Capacities of lossy bosonic channel with correlated noise

TL;DR

This paper analyzes the classical capacity of a lossy bosonic channel with correlated noise, demonstrating that entangled input states and global encoding/decoding schemes outperform local ones when memory effects are present.

Contribution

It introduces a model with correlated noise in bosonic channels and shows that global encoding/decoding schemes with entanglement optimize capacity under memory effects.

Findings

Global schemes outperform local ones with memory effects.

Analytical expression for classical capacity in certain parameter ranges.

Results applicable to a broad class of bosonic Gaussian channels.

Abstract

We evaluate the information capacities of a lossy bosonic channel with correlated noise.

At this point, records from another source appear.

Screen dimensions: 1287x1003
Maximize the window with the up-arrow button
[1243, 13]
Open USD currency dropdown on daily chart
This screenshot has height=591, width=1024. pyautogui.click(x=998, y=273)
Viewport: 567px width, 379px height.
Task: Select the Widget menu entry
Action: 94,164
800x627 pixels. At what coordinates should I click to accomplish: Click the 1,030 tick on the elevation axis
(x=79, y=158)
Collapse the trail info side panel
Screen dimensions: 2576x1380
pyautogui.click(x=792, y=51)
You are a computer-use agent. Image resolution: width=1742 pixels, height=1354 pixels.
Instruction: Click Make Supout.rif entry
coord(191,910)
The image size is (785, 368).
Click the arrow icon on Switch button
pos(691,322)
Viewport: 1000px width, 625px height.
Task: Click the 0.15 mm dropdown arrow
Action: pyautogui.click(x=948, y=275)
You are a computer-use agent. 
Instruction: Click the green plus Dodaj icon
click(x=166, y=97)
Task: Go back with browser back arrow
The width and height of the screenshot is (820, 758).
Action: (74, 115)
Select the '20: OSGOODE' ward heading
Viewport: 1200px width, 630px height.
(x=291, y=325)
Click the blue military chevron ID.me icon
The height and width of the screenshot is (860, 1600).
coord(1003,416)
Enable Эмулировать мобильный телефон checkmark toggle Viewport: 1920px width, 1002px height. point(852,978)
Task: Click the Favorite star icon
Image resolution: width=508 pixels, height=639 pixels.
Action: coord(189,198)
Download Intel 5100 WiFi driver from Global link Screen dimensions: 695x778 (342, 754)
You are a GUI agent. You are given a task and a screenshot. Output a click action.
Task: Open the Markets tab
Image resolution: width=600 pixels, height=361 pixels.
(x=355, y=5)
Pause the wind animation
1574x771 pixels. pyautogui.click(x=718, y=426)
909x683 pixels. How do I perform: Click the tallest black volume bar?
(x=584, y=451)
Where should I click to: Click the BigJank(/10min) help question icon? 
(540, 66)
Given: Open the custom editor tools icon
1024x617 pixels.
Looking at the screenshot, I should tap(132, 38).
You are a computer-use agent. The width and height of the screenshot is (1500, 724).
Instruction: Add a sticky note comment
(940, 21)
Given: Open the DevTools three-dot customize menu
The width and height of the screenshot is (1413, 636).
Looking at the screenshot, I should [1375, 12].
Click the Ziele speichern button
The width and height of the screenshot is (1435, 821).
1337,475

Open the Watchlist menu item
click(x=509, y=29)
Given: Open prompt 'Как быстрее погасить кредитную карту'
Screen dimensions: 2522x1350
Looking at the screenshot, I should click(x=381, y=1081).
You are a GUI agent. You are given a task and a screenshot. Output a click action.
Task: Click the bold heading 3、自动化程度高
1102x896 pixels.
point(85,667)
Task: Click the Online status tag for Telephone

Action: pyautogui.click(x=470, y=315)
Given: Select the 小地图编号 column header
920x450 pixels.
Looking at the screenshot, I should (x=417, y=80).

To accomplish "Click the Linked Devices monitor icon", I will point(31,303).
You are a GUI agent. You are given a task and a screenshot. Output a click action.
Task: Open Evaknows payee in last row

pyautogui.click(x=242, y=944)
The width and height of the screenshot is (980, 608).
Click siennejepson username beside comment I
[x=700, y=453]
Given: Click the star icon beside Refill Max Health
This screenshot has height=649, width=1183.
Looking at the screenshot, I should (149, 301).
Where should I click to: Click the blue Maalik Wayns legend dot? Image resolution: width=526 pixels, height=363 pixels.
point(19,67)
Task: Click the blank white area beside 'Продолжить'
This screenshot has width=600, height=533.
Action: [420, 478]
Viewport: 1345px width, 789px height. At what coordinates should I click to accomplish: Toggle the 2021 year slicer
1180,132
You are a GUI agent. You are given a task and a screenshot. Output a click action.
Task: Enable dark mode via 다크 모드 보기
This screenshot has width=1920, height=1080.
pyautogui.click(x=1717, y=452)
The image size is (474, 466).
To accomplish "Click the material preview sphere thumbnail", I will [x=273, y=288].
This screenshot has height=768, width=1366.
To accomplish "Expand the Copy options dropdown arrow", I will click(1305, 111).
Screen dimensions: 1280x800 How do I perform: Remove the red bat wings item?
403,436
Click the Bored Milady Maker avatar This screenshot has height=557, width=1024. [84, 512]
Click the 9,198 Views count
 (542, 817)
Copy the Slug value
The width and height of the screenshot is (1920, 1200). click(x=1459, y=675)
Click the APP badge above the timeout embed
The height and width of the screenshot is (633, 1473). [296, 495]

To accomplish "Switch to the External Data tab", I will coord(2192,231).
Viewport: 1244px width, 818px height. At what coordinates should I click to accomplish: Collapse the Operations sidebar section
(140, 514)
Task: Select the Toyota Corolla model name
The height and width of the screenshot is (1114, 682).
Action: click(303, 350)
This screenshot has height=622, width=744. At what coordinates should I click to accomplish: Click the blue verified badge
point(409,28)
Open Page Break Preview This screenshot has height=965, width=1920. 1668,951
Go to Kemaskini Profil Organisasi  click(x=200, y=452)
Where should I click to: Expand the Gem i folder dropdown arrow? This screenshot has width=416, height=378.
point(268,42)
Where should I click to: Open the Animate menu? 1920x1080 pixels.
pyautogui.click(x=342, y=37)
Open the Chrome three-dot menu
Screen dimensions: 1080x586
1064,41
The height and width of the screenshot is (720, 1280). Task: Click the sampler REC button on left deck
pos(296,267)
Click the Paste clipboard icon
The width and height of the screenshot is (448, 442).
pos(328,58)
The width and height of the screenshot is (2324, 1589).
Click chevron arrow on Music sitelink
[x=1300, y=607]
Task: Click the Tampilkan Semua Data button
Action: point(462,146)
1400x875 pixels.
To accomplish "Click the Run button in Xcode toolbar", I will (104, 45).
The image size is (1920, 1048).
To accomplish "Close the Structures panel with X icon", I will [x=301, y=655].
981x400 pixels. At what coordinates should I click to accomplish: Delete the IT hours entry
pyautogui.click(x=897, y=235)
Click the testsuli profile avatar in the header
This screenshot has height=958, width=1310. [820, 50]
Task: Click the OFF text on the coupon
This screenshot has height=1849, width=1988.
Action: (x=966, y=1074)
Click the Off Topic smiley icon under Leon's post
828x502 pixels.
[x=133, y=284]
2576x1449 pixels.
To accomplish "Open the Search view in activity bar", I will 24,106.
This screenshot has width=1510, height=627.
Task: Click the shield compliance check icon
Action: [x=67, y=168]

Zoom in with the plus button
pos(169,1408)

The model generalizes the one recently discussed in [Phys. Rev. A 77, 052324 (2008)], where memory effects come from the interaction with correlated environments. Environmental correlations are quantified by a multimode squeezing parameter, which vanishes in the memoryless limit. We show that a global encoding/decoding scheme, which involves input entangled states among different channel uses, is always preferable with respect to a local one in the presence of memory. Moreover, in a certain range of the parameters, we provide an analytical expression for the classical capacity of the channel showing that a global encoding/decoding scheme allows to attain it. All the results can be applied to a broad class of bosonic Gaussian channels.